**GOAL OF THE EXERCISE**:
Range to repeat from the listing below: the line containing "Where should I click to: Select" down to the line containing "1545x894 pixels. Task: Click", both included. Copy it exactly, pictures excluded, and add nothing else.

**DATASET RECORDS**:
━━━━

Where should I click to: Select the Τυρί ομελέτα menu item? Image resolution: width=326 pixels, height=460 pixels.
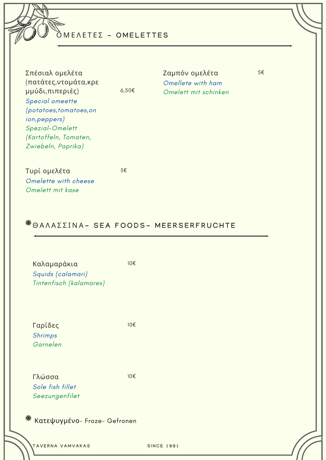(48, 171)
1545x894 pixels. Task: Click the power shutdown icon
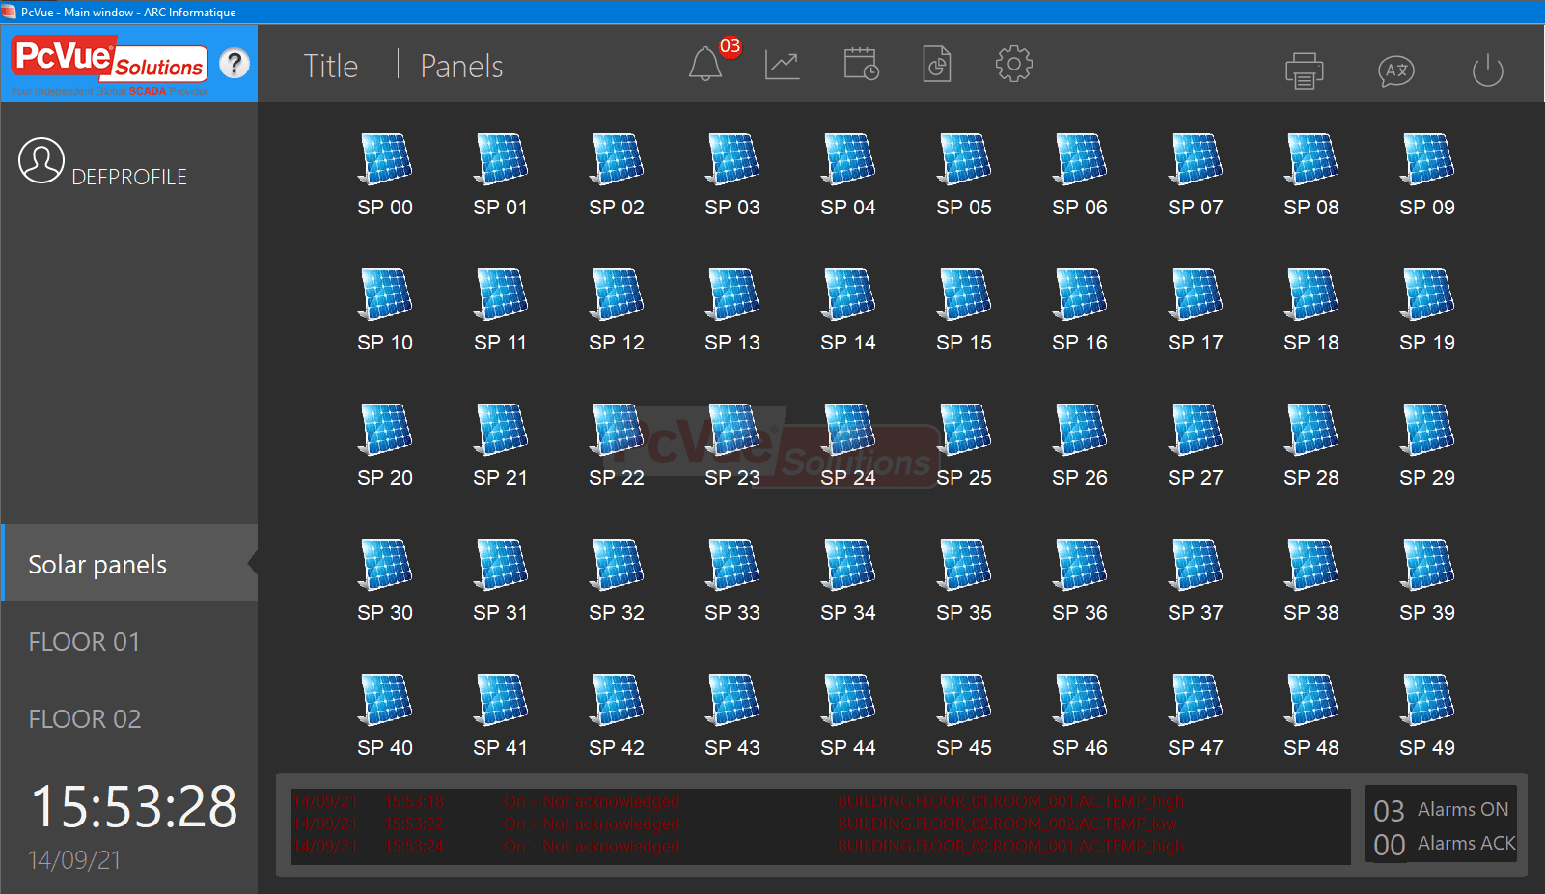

━━━━

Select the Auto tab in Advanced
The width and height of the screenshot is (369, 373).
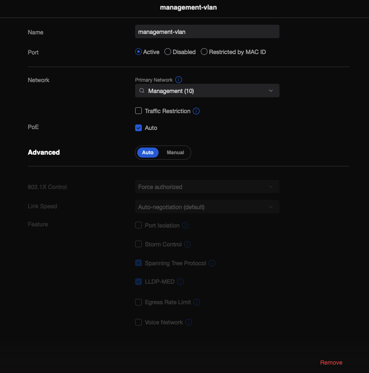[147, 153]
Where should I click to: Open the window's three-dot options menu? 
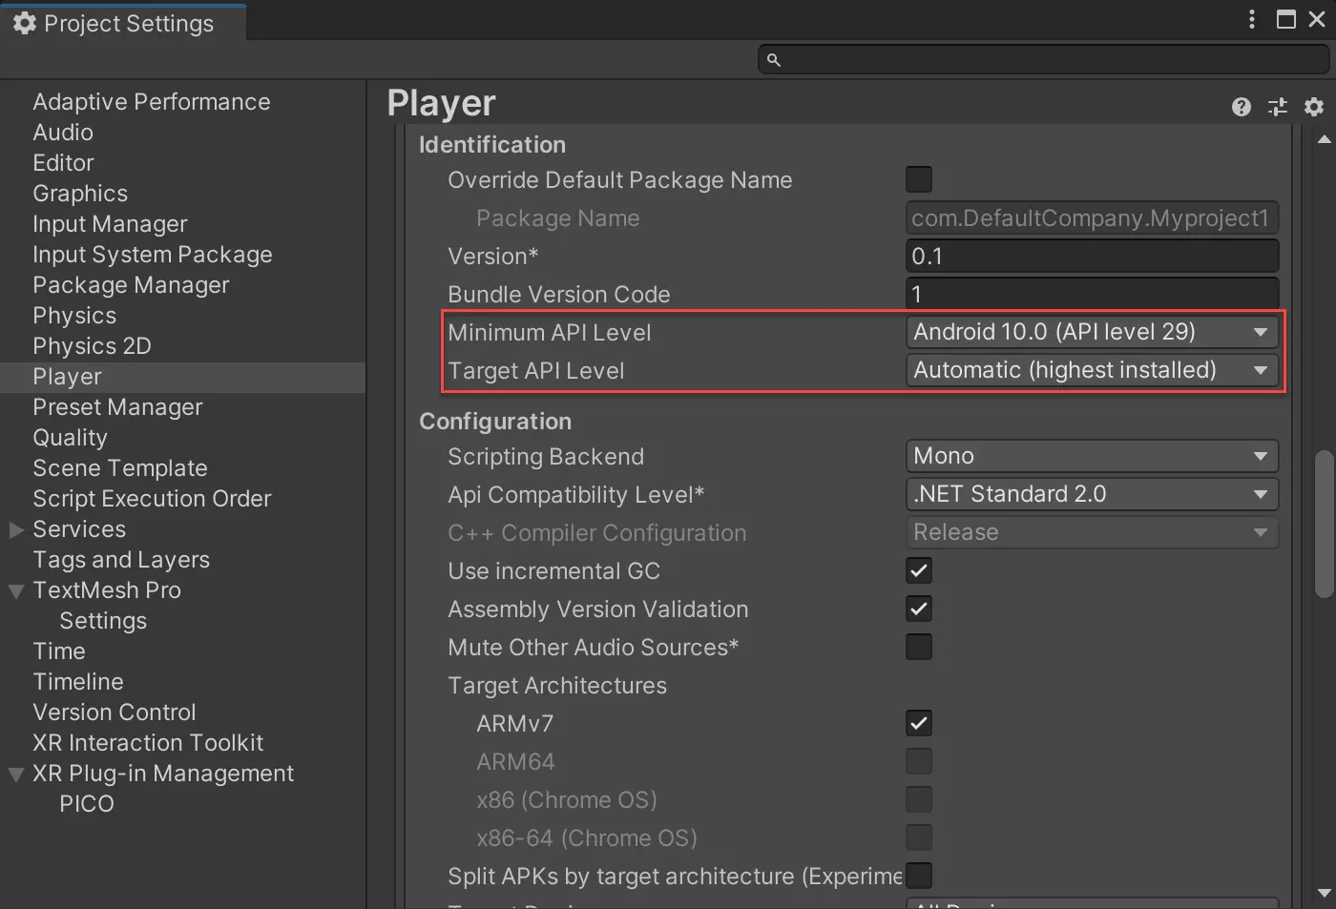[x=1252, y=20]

━━━━

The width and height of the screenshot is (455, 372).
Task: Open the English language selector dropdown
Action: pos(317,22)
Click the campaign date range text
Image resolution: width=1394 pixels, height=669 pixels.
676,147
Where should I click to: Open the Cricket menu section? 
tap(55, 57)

━━━━

**EXERCISE RESULT**:
Where should I click to: Select the Τυρί ομελέτα menu item? Image resolution: width=326 pixels, height=460 pixels.
(48, 171)
1545x894 pixels. Task: Click the power shutdown icon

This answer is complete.